Katholikenrat Dresden-Meißen gegen Änderung des Abtreibungsrechts
Den Kompromiss beibehalten
Seit Jahrzehnten tobt in den USA ein Kulturkampf über Abtreibungen. Steht ein solcher nun auch Deutschland bevor? Foto: imago images/Bryan Olin Dozier |
„Bringen Sie die christlichen Werte zum Lebensschutz aktiv in die Diskussion ein!” Mit diesem Appell hat sich der Katholikenrat des Bistums Dresden-Meißen in einem Brief an christliche Bundestagsabgeordnete aus Sachsen und Ostthüringen (außer AfD) für den Erhalt der Beratungslösung im Schwangerschaftskonflikt stark gemacht.
Gegen das Vorhaben der Ampelkoalition
Anlass für die Initiative sind neuerliche Signale der Regierungskoalition, speziell von Familienministerin Lisa Paus (Grüne), die Paragrafen 218 und 219 aus dem Strafgesetzbuch streichen zu wollen. Aktuell stehen Abtreibungen zwar unter Strafe – nicht jedoch dann, wenn die Schwangere sich vorher beraten lässt, eine Austragung körperliche oder seelische Beeinträchtigungen für sie zur Folge hätte oder die Schwangerschaft Ergebnis einer Sexualstraftat ist.
„Das Prinzip der doppelten Anwaltschaft – für die Mutter und das ungeborene Kind – ist eine wichtige Errungenschaft“, sagte die Katholikenratsvorsitzende Martina Breyer. „Wir halten die bestehende Regelung für einen wichtigen gesellschaftlichen Konsens; einen Kompromiss, um den lange gerungen wurde und den es aus christlicher Perspektive zu erhalten gilt.“ Mit dem Brief wolle der Katholikenrat das Thema im Bewusstsein der Volksvertreter halten. „Uns erscheint sinnvoll, zuerst mit denen ins Gespräch zu kommen, mit denen wir durch unseren Glauben verbunden sind. Gleichzeitig laden wir alle ein, denen das Thema am Herzen liegt, sich ebenfalls an ihre Abgeordneten zu wenden“, so Breyer.

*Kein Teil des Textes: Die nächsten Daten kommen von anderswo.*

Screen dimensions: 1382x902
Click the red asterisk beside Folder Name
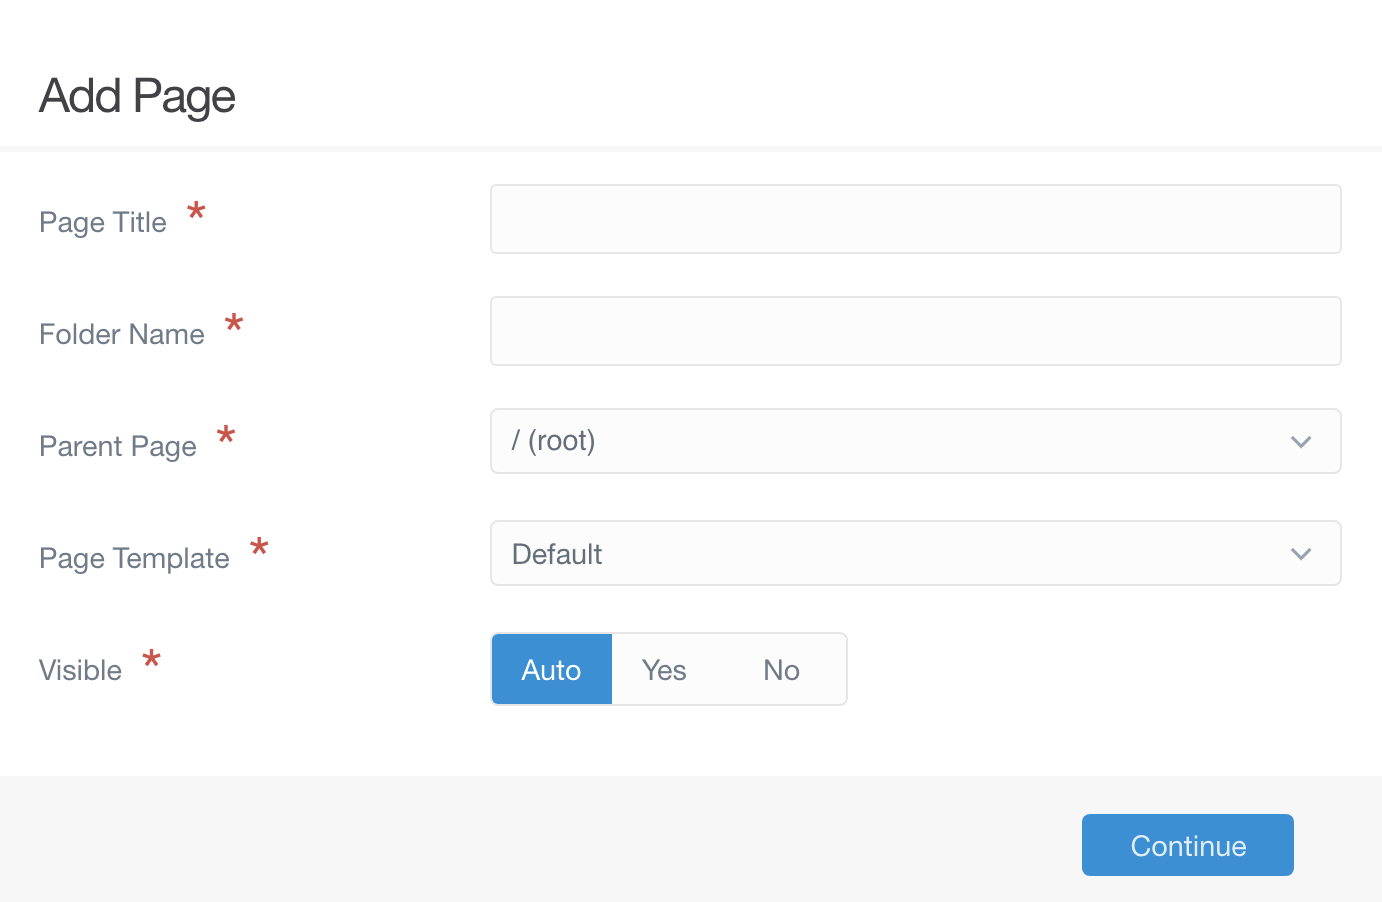234,324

Herrmann (Grüne): „Frauen stigmatisiert“
Vom Tag des Herrn auf den Brief angesprochen, sagte der Chemnitzer Bundestagsabgeordnete Bernhard Herrmann (Grüne): „Die Frage nach Abtreibungen ist meiner Meinung nach außerhalb des Strafgesetzbuches angemessener und besser zu regeln. Dementsprechend werde ich, wie wahrscheinlich meine ganze Fraktion, für eine Streichung des § 218 stimmen. Über die weitere Ausgestaltung wird es einen wohl ebenso intensiven wie sensiblen Diskurs brauchen.“
Schwangere, die einen Abbruch vornehmen lassen, seien oft Stigmatisierungen und Anfeindungen ausgesetzt, meint der Katholik Herrmann weiter. „Teil dessen ist, dass sie eine Straftat begehen, die lediglich unter Umständen straffrei bleibt. Wenn wir den Betroffenen diesen Druck nehmen könnten, wäre das ein Schritt in die richtige Richtung.“ Ähnlich betroffen seien Ärzte, die Abtreibungen vornehmen.

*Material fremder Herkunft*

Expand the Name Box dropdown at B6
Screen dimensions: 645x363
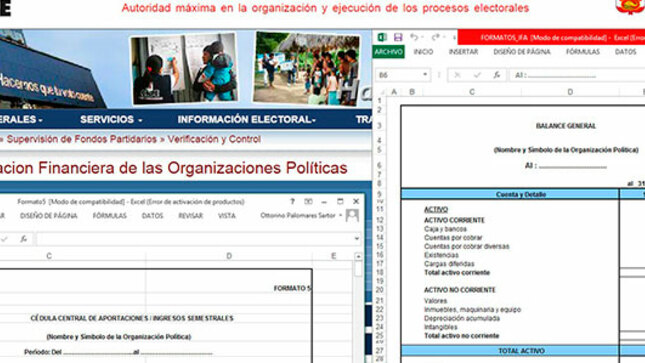click(425, 75)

„Alleinerziehende stärker unterstützen“
Auf die Frage, wie die Politik Frauen die Entscheidung für ihr Kind erleichtern sollte, sagte der Grünenpolitiker: „Ein wesentlicher Baustein wäre, unsere Infrastrukturen kinder- und familienfreundlicher auszurichten, etwa durch ausreichende Bildungsangebote von Anfang an und flexiblere Arbeits- und Ausbildungsmodelle für Eltern.“ Zudem seien Alleinerziehende von Schwangerschaftskonflikten besonders betroffen und müssten finanziell besser unterstützt werden.

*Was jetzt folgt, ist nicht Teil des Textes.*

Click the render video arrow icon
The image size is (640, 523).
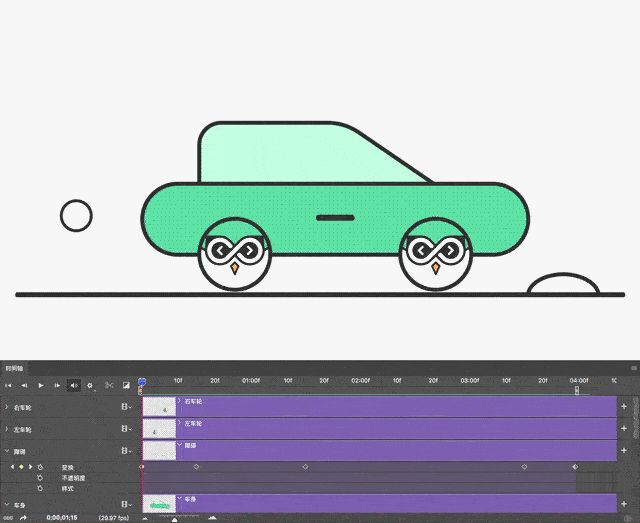point(22,518)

Sein Glaube, so Bernhard Hermann, spiele in dieser Frage eine große Rolle. „Er prägt meine Wertschätzung und hohe Achtung vor dem Leben, in all seiner Vielfalt, nach und auch vor der Geburt, maßgeblich. Er prägt aber ebenso meinen Respekt vor verantwortungsvoller, freier Entscheidung anderer, ihr Leben selbstbestimmt zu gestalten.“
Die katholische Auerbacher CDU-Abgeordnete Yvonne Magwas, die sich in der Vergangenheit für den Erhalt der Gesetzeslage ausgesprochen hatte, stand bis Redaktionsschluss für eine Stellungnahme nicht zur Verfügung.